You are here

public function SitemapParser::parse in Feeds 8.3

Parses content returned by fetcher.

@todo This needs more documentation.

Parameters

\Drupal\feeds\FeedInterface $feed: The feed we are parsing for.

\Drupal\feeds\Result\FetcherResultInterface $fetcher_result: The result returned by the fetcher.

\Drupal\feeds\StateInterface $state: The state object.

Return value

\Drupal\feeds\Result\ParserResultInterface The parser result object.
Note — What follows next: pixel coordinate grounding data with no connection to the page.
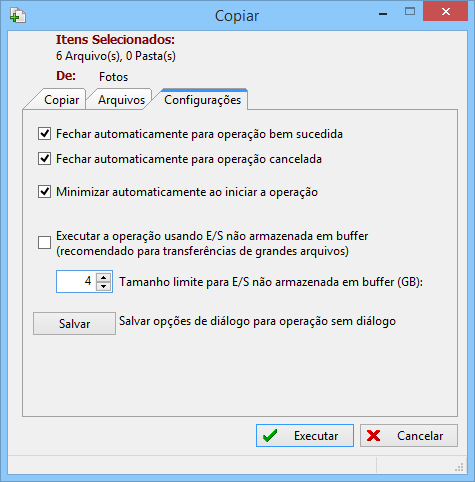Click the Copiar app icon in title bar
475x482 pixels.
[x=18, y=16]
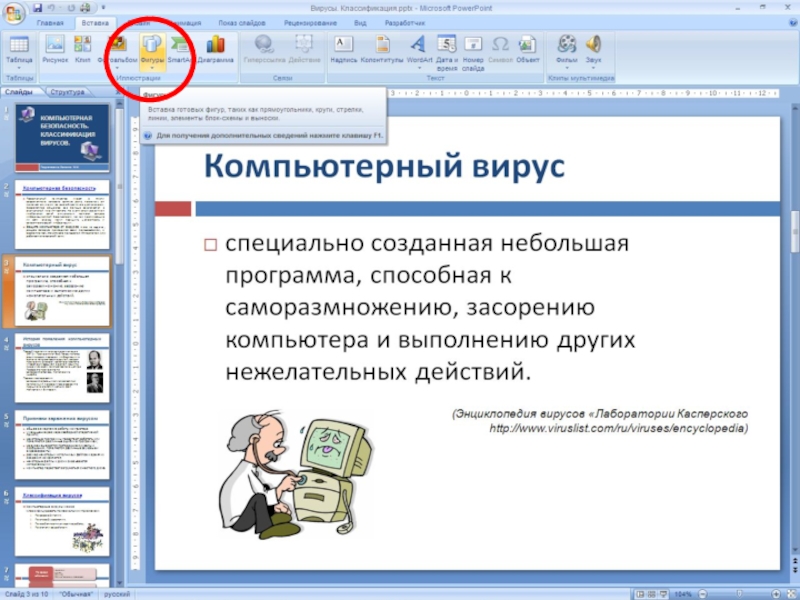Insert a chart using the Диаграмма icon
This screenshot has height=600, width=800.
click(214, 46)
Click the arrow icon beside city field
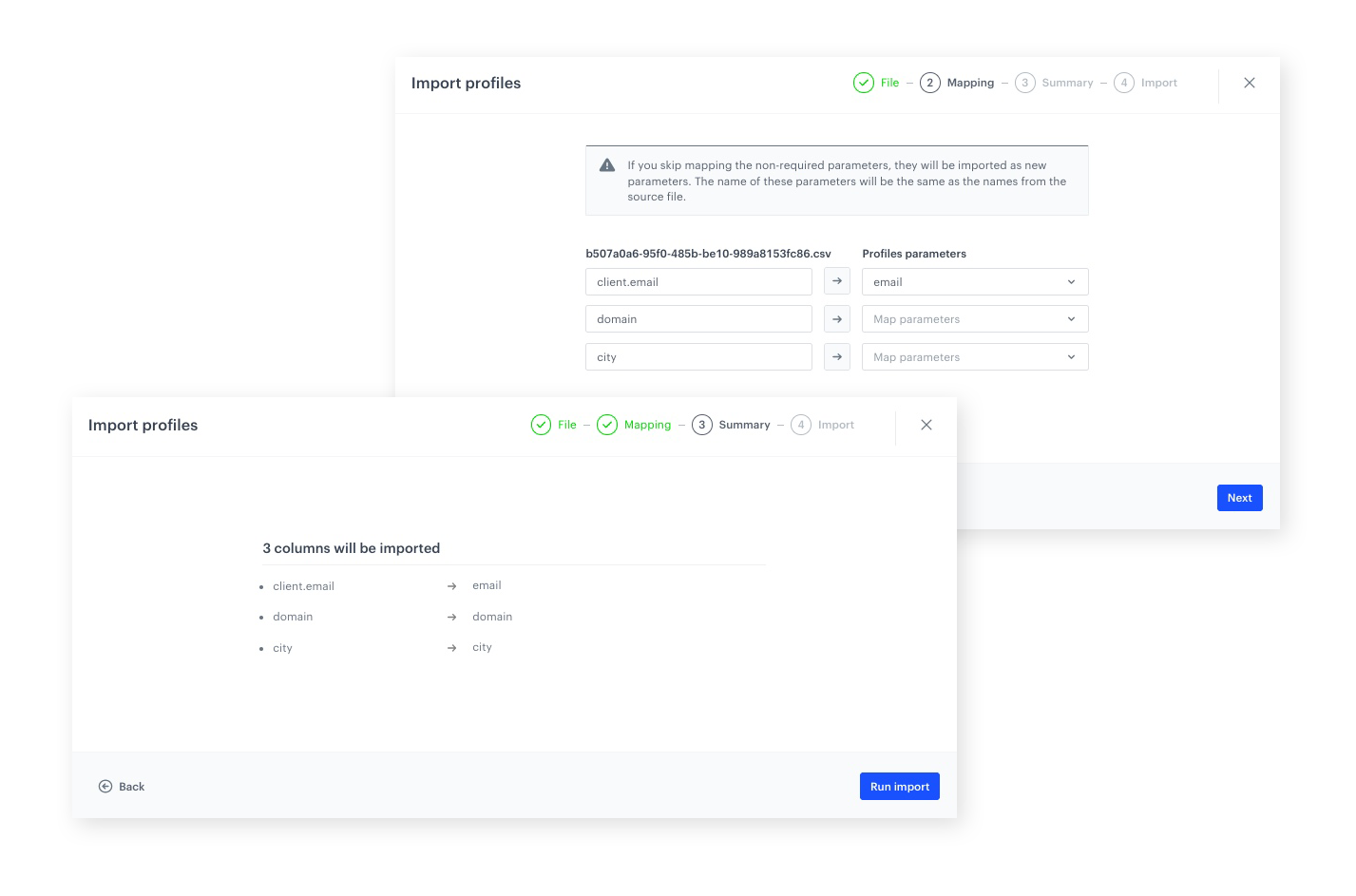Viewport: 1356px width, 896px height. (x=836, y=357)
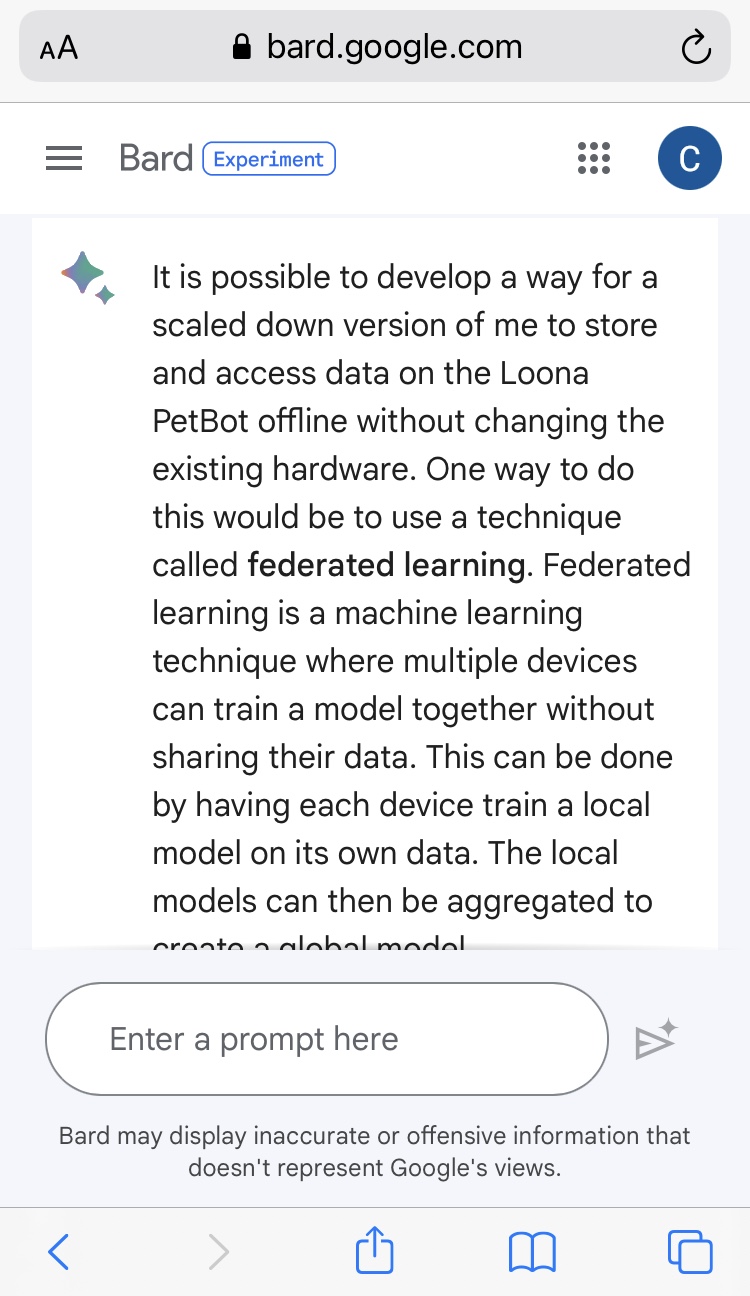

Overrides ParserInterface::parse

File

src/Feeds/Parser/SitemapParser.php, line 30

Class

SitemapParser
Defines a SitemapXML feed parser.

Namespace

Drupal\feeds\Feeds\Parser

Code

public function parse(FeedInterface $feed, FetcherResultInterface $fetcher_result, StateInterface $state) {

  // Set time zone to GMT for parsing dates with strtotime().
  $tz = date_default_timezone_get();
  date_default_timezone_set('GMT');
  $raw = trim($fetcher_result
    ->getRaw());
  if (!strlen($raw)) {
    throw new EmptyFeedException();
  }

  // Yes, using a DOM parser is a bit inefficient, but will do for now.
  // @todo XML error handling.
  static::startXmlErrorHandling();
  $xml = new \SimpleXMLElement($raw);
  static::stopXmlErrorHandling();
  $result = new ParserResult();
  foreach ($xml->url as $url) {
    $item = new SitemapItem();
    $item
      ->set('url', (string) $url->loc);
    if ($url->lastmod) {
      $item
        ->set('lastmod', strtotime($url->lastmod));
    }
    if ($url->changefreq) {
      $item
        ->set('changefreq', (string) $url->changefreq);
    }
    if ($url->priority) {
      $item
        ->set('priority', (string) $url->priority);
    }
    $result
      ->addItem($item);
  }
  date_default_timezone_set($tz);
  return $result;
}